Laura Lindsay, cybersecurity standards strategist, Microsoft, has helped to raise the international adoption of the concepts inherent in the CSF, such as categories, tiers, and profiles. “We have had great luck in doing that in ISO [the International Organization for Standardization],” she said. “So, I’m able, when people are starting to talk about new cybersecurity standards, to point them back to the framework and say, ‘Hey, have you looked at that?'”

Measurement and assessment

Using the NIST CSF to measure and assess cybersecurity has been much discussed and debated. Khalid Hasan, senior manager for information technology audits, Office of Inspector General for the Board of Governors of the Federal Reserve Board and the Consumer Financial Protection Bureau, said that his groups are using the CSF to gauge the effectiveness of an agency’s information security program because it provides common talking points to which people can refer. “It’s a good way to provide maturity or effectiveness at a program level, but then really map it to individual controls,” he said.

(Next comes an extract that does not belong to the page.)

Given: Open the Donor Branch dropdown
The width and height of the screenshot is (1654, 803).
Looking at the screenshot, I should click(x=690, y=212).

Kelly Hood, executive vice president and cybersecurity engineer, Optic Cyber Solutions, said her group uses the CSF “to define our cybersecurity capabilities. We have a profile to help us define what we do and then measure our effectiveness.”

Alicia Clay Jones, manager, policy and performance, Entergy Services, said her group uses the CSF to measure its security program. “We look at the comprehensive list of the categories and the security objectives and say, ‘How well are we doing across those’? We look at measuring our environments, or we look at the security posture or the maturity of our different business environments. We then use it for strategic and tactical planning.”

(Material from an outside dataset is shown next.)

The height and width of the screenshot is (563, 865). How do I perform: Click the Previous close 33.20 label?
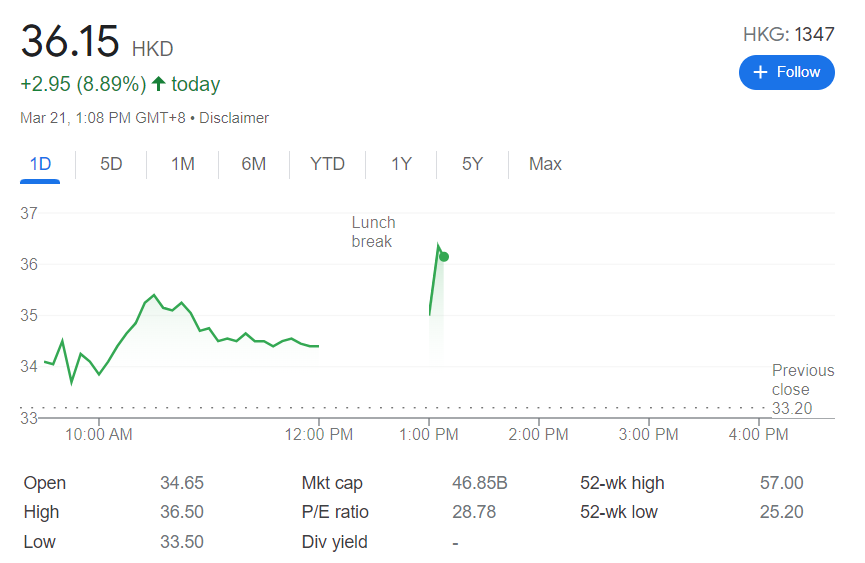click(x=802, y=390)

Reactions to the CSF workshop

Based on feedback in the Slack channel NIST established to handle comments and questions during the workshop, most attendees found this first round of discussion about creating the CSF 2.0 informative and helpful. Russell Eubanks, who participated in the development of the CSF 1.0 on behalf of Cox Communications and now heads his own firm, Security Ever After, waxes nostalgic about NIST’s first round of workshops in creating CSF 1.0 but says he thinks NIST’s virtual workshop on 2.0 was on par with those. “Their method at bringing everyone in and giving them an opportunity to voice their views. I think that’s incredible,” he tells CSO.

Jay Gallman, risk and compliance IT analyst at Duke University, tells CSO, “I think it was good from the standpoint that it’s helpful to see what others are grappling with. And to that extent, I actually like a virtual workshop better because I think with something like the Slack channel, you have the ability to hear a lot more about what others are dealing with, and what others are asking questions about.”

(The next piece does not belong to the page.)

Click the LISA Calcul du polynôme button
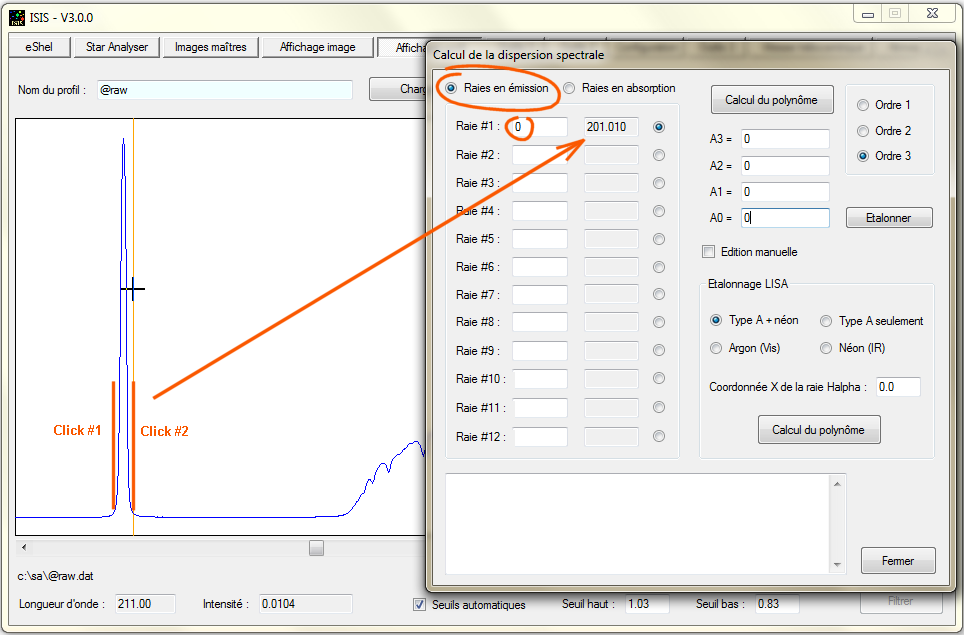The image size is (964, 635). tap(818, 430)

Some attendees suggested room for improvement, particularly when providing more clear-cut implementation guidance to flesh out the steps organizations can take when adopting the framework. “As Tony Sager [chief evangelist for the Center of Internet Security] said, we don’t suffer from a lack of a list of good things to do,” Eubanks says, adding that NIST could help narrow the challenge by offering more practical guidance.

Even though NIST representatives pointed to resources during the workshop they have posted to the web that they claim offer the kind of guidance Eubanks and others seek, Eubanks says, “Maybe it’s the best-kept secret.”

Gallman says, “There is a wealth of information out there and much of it online and much of it freely accessible. The problem is it’s not well coordinated. So, you have to know somebody who knows something to know where something is.”

Jeff Sauntry, founder and CEO of Risk Neutral, a company that helps board members understand their cybersecurity risks and financial impact, tells CSO NIST’s “model is what you should do, but not how to do it. And I think that’s what the CSF should be.” But NIST should “reference more prescriptive things that could help the community really kind of put it into practice. So, if I’ve convinced the C-suite and the board, we should do this, help me figure out how I go and make it happen in the real world.”